## What the task requires
Of the entries below, return exactly those lines that fall between the one containing "1424x840 pixels. How" and the one containing "The width and height of the screenshot is (800, 576).", the two end lines included.

· · · · ·

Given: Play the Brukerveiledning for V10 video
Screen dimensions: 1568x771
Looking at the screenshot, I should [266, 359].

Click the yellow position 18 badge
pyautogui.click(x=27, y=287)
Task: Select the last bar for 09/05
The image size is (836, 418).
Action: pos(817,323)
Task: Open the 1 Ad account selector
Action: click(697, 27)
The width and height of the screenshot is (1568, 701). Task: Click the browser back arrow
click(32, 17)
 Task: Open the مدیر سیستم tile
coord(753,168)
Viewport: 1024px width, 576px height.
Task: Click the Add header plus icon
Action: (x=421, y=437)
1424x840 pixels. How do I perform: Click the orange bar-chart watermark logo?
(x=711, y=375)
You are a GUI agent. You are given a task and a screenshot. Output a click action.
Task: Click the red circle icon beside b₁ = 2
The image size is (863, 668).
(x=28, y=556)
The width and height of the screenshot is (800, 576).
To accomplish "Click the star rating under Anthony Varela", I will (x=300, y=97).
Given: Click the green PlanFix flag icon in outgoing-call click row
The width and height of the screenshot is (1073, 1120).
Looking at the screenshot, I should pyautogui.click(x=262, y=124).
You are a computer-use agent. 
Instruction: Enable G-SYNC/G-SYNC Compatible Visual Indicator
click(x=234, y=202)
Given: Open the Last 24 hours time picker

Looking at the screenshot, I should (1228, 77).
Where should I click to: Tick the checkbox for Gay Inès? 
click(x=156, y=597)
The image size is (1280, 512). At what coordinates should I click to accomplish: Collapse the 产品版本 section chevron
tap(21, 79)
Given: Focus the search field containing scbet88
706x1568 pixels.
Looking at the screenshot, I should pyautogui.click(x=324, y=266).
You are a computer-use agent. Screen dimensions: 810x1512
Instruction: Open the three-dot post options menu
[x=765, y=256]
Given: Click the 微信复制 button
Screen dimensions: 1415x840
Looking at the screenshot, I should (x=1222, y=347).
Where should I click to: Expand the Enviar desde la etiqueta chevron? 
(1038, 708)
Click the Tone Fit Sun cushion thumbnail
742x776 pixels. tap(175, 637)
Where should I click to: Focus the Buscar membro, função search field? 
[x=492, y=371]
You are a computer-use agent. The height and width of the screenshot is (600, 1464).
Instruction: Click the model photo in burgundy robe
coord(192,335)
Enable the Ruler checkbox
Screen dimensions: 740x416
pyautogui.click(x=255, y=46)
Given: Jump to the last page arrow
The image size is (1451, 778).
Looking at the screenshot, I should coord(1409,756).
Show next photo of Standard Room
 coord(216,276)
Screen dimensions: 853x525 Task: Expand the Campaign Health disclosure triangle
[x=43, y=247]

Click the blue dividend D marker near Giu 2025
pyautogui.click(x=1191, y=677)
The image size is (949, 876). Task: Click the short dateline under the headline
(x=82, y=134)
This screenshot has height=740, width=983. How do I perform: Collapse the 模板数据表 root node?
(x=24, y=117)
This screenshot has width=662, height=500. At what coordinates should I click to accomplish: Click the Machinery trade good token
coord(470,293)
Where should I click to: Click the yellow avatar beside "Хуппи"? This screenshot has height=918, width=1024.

· · · · ·

## Task response
1424x840 pixels. How do I perform: Click the orange bar-chart watermark logo?
(x=711, y=375)
You are a GUI agent. You are given a task and a screenshot. Output a click action.
Task: Click the red circle icon beside b₁ = 2
The image size is (863, 668).
(x=28, y=556)
The width and height of the screenshot is (800, 576).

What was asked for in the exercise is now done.